◆ Activity: Repeat the entries below exactly. Begin with the first line and end with the line that contains "Task: Open the playlist queue icon".
○ ○ ○ ○ ○ ○ ○
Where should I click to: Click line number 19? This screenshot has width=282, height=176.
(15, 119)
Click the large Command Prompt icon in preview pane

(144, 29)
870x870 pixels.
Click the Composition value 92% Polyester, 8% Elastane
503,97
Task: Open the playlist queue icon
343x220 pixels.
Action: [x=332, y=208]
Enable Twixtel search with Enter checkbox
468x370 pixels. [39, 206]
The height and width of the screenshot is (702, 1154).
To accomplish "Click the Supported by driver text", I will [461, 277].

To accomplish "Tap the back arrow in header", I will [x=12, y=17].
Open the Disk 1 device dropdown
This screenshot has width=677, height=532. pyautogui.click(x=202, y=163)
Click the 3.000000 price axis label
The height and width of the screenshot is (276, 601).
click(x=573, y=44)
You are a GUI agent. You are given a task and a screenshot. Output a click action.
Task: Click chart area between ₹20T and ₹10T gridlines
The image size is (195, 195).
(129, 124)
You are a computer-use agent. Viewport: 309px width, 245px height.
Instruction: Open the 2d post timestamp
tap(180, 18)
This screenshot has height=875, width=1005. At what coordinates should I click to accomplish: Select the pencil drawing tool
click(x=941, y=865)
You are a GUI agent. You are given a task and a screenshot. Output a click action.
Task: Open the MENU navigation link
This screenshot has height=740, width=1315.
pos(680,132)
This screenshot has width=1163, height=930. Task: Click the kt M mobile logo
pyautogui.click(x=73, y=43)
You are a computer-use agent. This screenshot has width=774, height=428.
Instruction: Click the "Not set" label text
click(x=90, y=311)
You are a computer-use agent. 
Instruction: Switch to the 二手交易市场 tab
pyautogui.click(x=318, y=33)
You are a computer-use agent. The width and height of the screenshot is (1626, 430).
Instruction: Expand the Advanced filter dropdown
○ ○ ○ ○ ○ ○ ○
◆ Completed exercise:
Where should I click to: Click line number 19? This screenshot has width=282, height=176.
(15, 119)
Click the large Command Prompt icon in preview pane

(144, 29)
870x870 pixels.
Click the Composition value 92% Polyester, 8% Elastane
503,97
Task: Open the playlist queue icon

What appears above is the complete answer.